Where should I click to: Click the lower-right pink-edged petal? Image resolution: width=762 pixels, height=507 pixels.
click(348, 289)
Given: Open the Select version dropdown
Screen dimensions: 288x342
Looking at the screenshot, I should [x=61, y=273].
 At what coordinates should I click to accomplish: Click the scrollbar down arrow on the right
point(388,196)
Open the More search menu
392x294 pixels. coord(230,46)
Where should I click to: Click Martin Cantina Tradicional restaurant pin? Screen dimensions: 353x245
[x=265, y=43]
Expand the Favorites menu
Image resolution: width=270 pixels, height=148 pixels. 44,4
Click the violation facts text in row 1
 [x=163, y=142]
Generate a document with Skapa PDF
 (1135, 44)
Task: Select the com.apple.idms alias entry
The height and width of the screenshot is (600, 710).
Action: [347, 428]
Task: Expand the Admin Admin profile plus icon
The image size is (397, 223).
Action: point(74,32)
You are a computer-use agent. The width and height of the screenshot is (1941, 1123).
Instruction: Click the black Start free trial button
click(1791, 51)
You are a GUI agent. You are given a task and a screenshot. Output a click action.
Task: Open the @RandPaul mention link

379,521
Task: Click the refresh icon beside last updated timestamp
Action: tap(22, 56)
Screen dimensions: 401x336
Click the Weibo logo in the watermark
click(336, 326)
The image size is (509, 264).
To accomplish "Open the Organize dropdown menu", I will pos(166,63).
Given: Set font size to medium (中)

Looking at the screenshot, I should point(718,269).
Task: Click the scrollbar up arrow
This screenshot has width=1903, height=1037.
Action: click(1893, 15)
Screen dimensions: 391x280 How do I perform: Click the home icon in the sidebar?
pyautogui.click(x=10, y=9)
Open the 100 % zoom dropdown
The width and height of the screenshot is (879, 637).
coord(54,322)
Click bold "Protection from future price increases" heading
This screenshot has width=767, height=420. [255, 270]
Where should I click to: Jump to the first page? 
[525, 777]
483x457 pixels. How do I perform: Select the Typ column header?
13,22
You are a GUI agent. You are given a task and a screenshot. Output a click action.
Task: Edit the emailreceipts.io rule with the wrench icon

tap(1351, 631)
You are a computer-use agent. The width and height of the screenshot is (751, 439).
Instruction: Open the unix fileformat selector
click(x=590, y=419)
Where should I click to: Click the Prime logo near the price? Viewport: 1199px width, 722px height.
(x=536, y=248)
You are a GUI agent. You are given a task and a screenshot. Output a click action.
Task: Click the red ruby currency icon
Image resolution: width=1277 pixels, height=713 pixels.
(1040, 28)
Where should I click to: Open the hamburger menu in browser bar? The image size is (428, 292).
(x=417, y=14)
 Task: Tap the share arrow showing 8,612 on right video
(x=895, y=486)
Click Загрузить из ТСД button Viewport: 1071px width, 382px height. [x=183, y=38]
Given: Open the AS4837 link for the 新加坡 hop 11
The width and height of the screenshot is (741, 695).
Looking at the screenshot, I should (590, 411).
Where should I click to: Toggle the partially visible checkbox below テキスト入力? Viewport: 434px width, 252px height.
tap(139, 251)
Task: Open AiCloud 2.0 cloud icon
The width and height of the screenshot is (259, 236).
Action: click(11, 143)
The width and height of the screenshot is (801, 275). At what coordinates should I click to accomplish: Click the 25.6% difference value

########

# ABOUT THIS EXERCISE:
Taking the line with "Click Загрузить из" as the first, copy every line through the end of the entries above exactly, with no others.

# EXPECTED ANSWER:
Click Загрузить из ТСД button Viewport: 1071px width, 382px height. [x=183, y=38]
Given: Open the AS4837 link for the 新加坡 hop 11
The width and height of the screenshot is (741, 695).
Looking at the screenshot, I should (590, 411).
Where should I click to: Toggle the partially visible checkbox below テキスト入力? Viewport: 434px width, 252px height.
tap(139, 251)
Task: Open AiCloud 2.0 cloud icon
The width and height of the screenshot is (259, 236).
Action: click(11, 143)
The width and height of the screenshot is (801, 275). At what coordinates should I click to accomplish: Click the 25.6% difference value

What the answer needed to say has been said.